After finding "Instruction: Click the grayed-out" in a line below, print that line and the rest of the lines exactly, leaving out all pictures.

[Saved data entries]

---------------

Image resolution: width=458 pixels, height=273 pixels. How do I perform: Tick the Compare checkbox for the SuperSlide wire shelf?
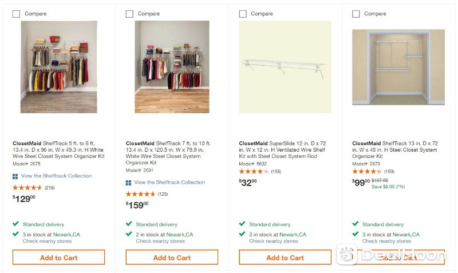click(243, 14)
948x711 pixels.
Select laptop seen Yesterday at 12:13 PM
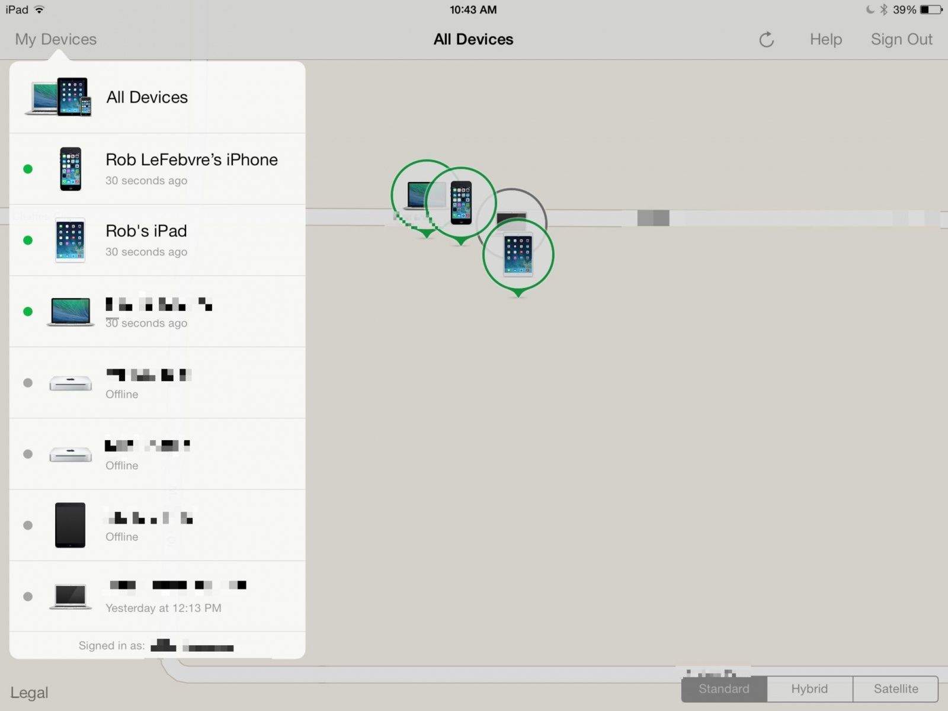(x=158, y=596)
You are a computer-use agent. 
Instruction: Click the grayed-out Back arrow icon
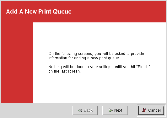point(80,110)
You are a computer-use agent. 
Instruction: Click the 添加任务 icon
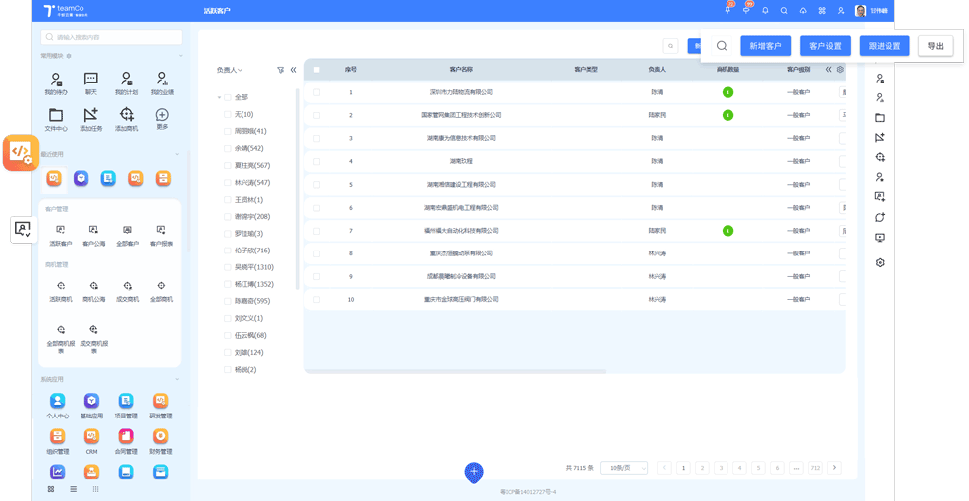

---------------

#### Task response
Instruction: Click the grayed-out Back arrow icon
point(80,110)
You are a computer-use agent. 
Instruction: Click the 添加任务 icon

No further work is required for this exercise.